Hello, I wonder if someone could help. My TT needs a service and MOT. But as it is four years old its looking like it needs a cam-belt, and I got a quote from £720, thats not including the actual service or MOT. Would anyone know where I can get this done at a reasonable rate with a certified company.
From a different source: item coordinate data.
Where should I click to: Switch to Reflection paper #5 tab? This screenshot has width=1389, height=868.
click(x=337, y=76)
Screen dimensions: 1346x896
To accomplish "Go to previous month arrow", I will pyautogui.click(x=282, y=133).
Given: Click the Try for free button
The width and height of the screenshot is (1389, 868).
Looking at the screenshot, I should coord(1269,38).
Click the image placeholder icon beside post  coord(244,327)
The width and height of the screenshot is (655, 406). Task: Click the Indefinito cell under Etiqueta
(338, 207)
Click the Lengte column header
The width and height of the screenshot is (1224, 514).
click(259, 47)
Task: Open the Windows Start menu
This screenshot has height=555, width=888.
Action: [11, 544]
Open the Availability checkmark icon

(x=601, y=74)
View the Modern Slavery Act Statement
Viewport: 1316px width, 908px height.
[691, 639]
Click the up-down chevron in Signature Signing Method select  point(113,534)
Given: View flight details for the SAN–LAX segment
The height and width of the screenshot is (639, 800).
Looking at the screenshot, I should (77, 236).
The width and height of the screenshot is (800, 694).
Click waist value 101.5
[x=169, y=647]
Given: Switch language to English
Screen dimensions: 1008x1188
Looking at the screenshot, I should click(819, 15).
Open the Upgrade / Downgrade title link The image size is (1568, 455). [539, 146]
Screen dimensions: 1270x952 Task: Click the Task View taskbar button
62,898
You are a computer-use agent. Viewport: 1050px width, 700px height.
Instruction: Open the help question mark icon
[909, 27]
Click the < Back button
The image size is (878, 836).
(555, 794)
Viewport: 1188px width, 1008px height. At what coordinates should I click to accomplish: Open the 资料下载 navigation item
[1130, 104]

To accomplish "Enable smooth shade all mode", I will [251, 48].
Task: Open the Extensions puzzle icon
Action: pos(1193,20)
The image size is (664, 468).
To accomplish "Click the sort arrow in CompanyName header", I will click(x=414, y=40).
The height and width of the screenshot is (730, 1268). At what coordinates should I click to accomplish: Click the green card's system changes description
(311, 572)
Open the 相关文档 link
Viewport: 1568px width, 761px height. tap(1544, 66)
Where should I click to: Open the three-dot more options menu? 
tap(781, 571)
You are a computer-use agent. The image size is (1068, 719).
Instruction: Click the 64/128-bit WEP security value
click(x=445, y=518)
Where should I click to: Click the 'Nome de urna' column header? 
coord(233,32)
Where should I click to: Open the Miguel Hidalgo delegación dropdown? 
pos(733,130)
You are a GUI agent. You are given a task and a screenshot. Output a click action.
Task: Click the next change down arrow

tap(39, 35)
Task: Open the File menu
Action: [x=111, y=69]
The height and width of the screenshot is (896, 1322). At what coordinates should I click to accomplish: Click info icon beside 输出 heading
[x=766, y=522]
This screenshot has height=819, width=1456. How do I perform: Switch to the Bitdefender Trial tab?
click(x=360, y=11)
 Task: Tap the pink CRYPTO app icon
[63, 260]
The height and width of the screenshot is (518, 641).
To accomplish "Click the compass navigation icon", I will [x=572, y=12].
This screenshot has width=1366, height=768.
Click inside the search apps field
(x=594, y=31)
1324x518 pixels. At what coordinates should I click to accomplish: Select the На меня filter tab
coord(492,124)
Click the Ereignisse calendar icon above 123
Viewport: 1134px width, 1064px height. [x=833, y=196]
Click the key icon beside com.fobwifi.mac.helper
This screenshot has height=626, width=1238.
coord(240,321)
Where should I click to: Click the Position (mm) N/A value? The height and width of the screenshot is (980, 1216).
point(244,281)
Any ideas would be much appreciated.

Thanks
Leanne


----------



## southTT (Feb 5, 2008)

Thats well high for cam belt etc change.What area are you in?
cheers
jon


----------



## LeanneJ (Jan 29, 2009)

I'm in Gravesend, Kent. I know its high, thats Audi for you!!


----------



## southTT (Feb 5, 2008)

Stick to a good indy, I'm sure someone will be along in a minute with someone local to you-hope this helps Do a search for Dean at 4 rings, Maidstone
cheers
jon


----------



## jammyd (Oct 11, 2008)

Welcome to the Forum 

I believe that Dean @ 4 Rings is the best indy in Kent, drop the question in the MK1 forum, and I am sure some one will oblige!


----------



## LeanneJ (Jan 29, 2009)

Great, thank you, I will do that, Leanne.


----------



## LeanneJ (Jan 29, 2009)

Thanks again to you both, have a good evening.


----------



## malstt (Apr 18, 2007)

Weclome to the forum , check audis main website they are supposaed to be doing fixed prices for servicing and cambelt changes and they are alot cheaper than what you've been qouted.


----------



## T3RBO (Dec 9, 2003)

Welcome to the forum 

That price is definitely a rip off especially as the fixed pricing is on offer, as below link

http://www.audi.co.uk/audi/uk/en2/owner ... icing.html


----------



## LeanneJ (Jan 29, 2009)

Thanks guys, I know I did actually check the website, and saw their standard prices, but my car is four years old in the beginning of April, does that make a difference?


----------



## LeanneJ (Jan 29, 2009)

I've got Deans details, http://www.4rings.co.uk/ thanks guys, hopefully he'll be able to help, and be a lot cheaper!!


----------



## southTT (Feb 5, 2008)

jammyd said:


> Welcome to the Forum
> 
> I believe that Dean @ 4 Rings is the best indy in Kent, drop the question in the MK1 forum, and I am sure some one will oblige!


Delete this post for the bleeding obvious'ness of it  
cheers
jon


----------



## jammyd (Oct 11, 2008)

southTT said:


> jammyd said:
> 
> 
> > Welcome to the Forum
> ...


I had not seen your post until after I had completed mine


----------